→ **Text provided**
**********

Letter signed by 23 religious and human rights organizations condemns recent spree of antisemitic incidents in Boise, Idaho.
A letter signed by 23 religious and human rights organizations has been published in response to multiple antisemitic incidents that took place in Boise, Ohio during the past year, the Moscow-Pullman Daily News reported.
“People throughout Idaho and the Northwest find all forms of hate and prejudice repulsive and are alarmed by the increasingly blatant demonstrations of antisemitism occurring in Boise,” said the Latah County Human Rights Task Force letter.
The task force called on lawmakers, law enforcement and individual citizens to “speak up and take a united stand against hate.”
In June, antisemitic slogans and swastikas were spray painted on fences, sidewalks and tunnels near Boise’s Anne Frank Human Rights Memorial.
In November, vandals defaced a historic downtown Boise building with antisemitic graffiti, including a swastika.
Less than a month later, antisemitic flyers accusing the Jewish community of being behind the pandemic were found in the north end of Boise in Ziploc bags weighed down with pellet gun ammunition.
A week later, the Anne Frank Human Rights Memorial was again defaced. Swastika stickers and antisemitic flyers were found plastered throughout the monument.
“We can only imagine how it must feel for people, especially Jewish residents, to find flyers on their doorsteps with disgusting caricatures of Jewish figures, describing the COVID pandemic as a Jewish plot, enclosed with pellet gun ammunition,” the letter said.
The letter continued: “Can this really be happening in our supposedly law-abiding state in these supposedly enlightened times? Wake up Idaho! The roots of hate, when allowed to spread, hurt not just the Jews, but all minorities, and eventually all of society.”
An investigation by Boise police into the incidents is still ongoing.
An annual crime report released by the Idaho State Police found that four antisemitic hate crimes were reported in 2020 in the state, which was the most recent year studied. That number is the highest since 2005.

**********

→ **What to do**
A: Name every group that the task force letter in the article calls on to speak up and take a united stand against hate.
B: Please reproduce everything in the article from "A letter signed" down to "including a swastika.", word for word.

→ **Extracted entries**

**********

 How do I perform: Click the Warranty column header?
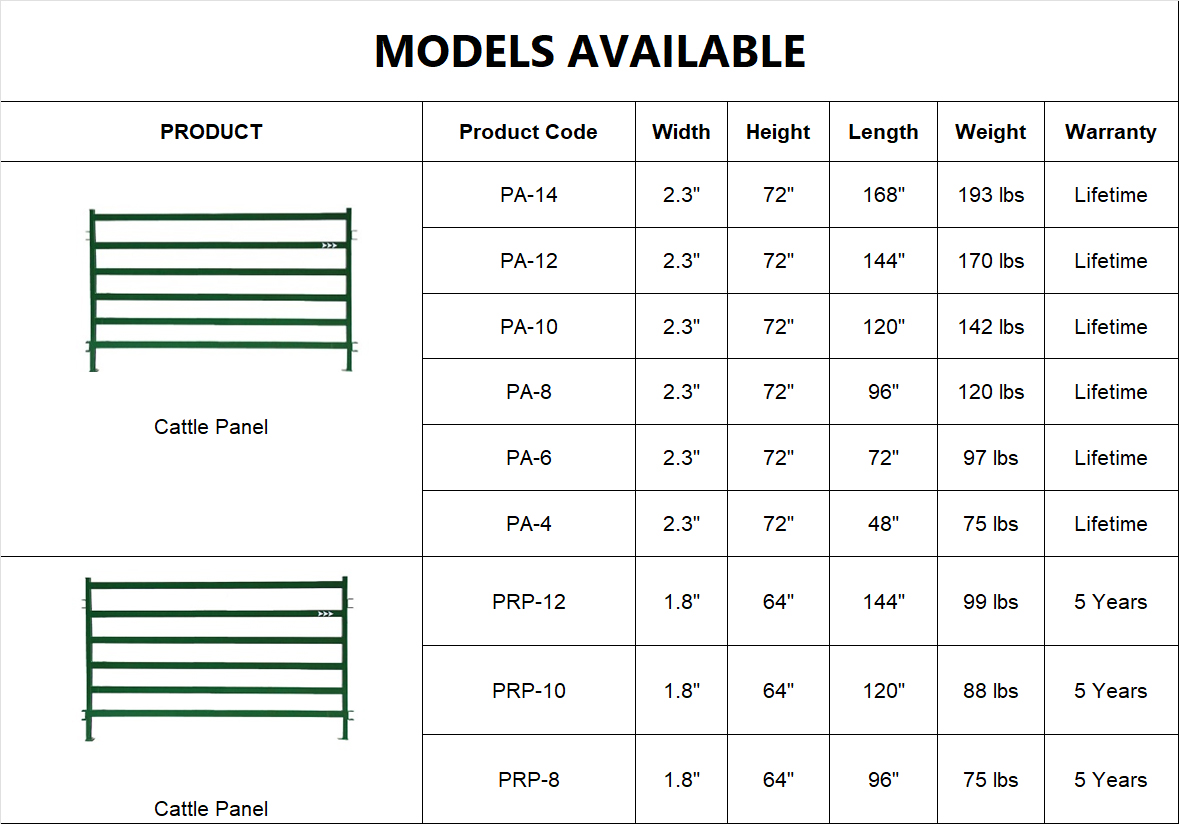(1110, 132)
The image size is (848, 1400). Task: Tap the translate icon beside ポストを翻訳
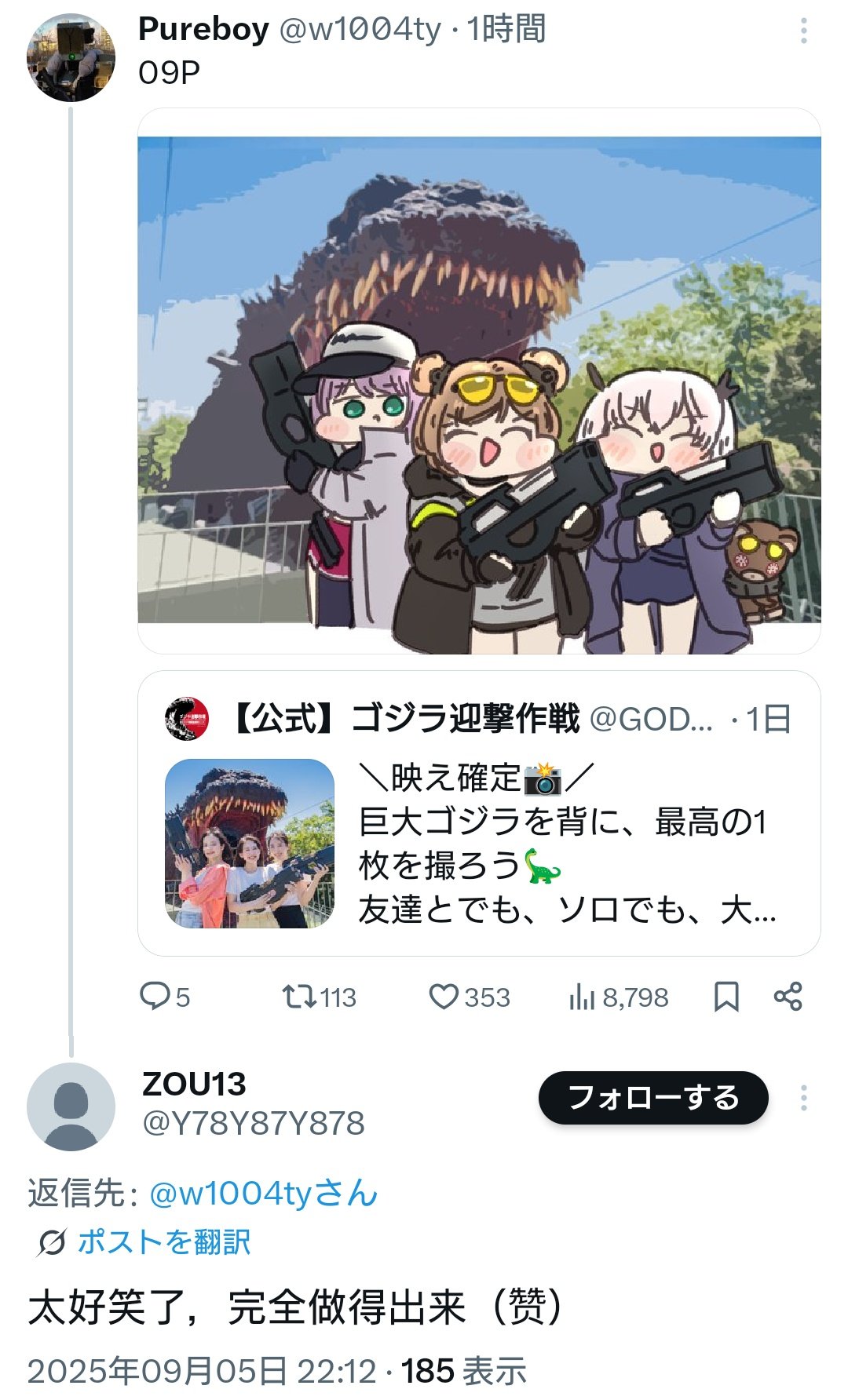52,1242
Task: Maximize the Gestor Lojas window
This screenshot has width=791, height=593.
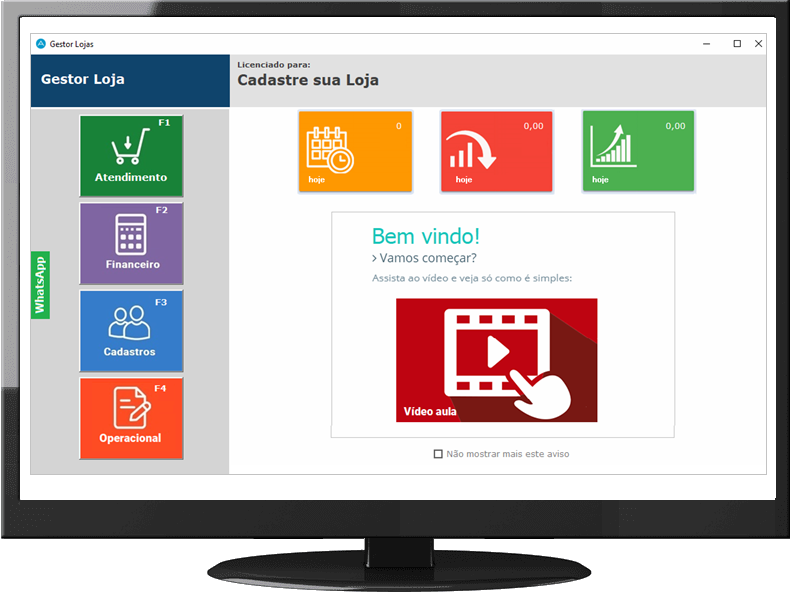Action: click(x=737, y=44)
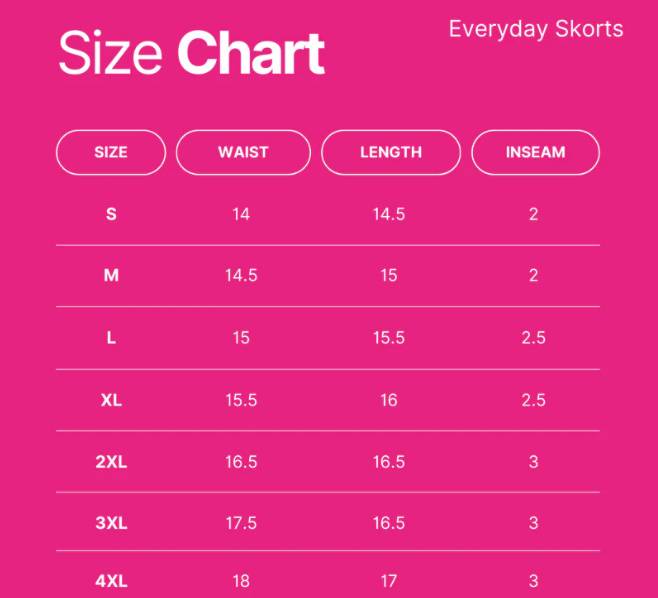
Task: Select the LENGTH column header pill
Action: 391,153
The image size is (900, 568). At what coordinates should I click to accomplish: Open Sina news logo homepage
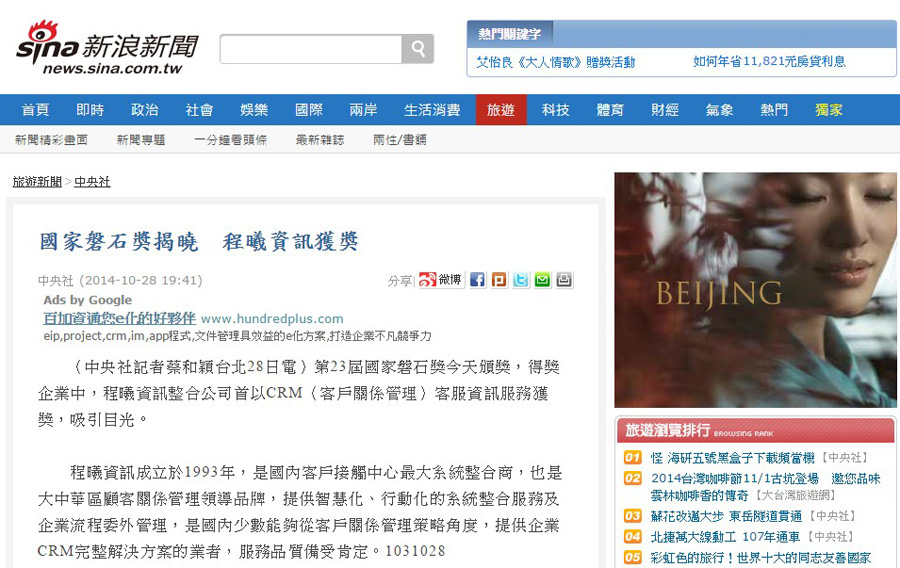click(x=107, y=48)
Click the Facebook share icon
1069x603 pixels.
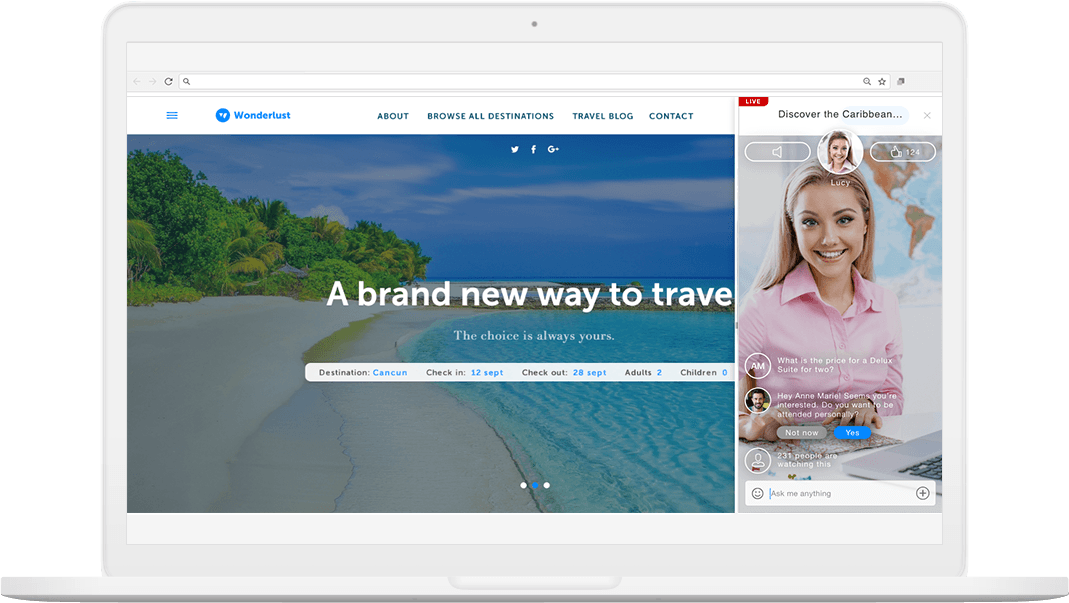533,149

**********

→ **Answers for the tasks**
A: Lawmakers, law enforcement, and individual citizens.

B:
A letter signed by 23 religious and human rights organizations has been published in response to multiple antisemitic incidents that took place in Boise, Ohio during the past year, the Moscow-Pullman Daily News reported.
“People throughout Idaho and the Northwest find all forms of hate and prejudice repulsive and are alarmed by the increasingly blatant demonstrations of antisemitism occurring in Boise,” said the Latah County Human Rights Task Force letter.
The task force called on lawmakers, law enforcement and individual citizens to “speak up and take a united stand against hate.”
In June, antisemitic slogans and swastikas were spray painted on fences, sidewalks and tunnels near Boise’s Anne Frank Human Rights Memorial.
In November, vandals defaced a historic downtown Boise building with antisemitic graffiti, including a swastika.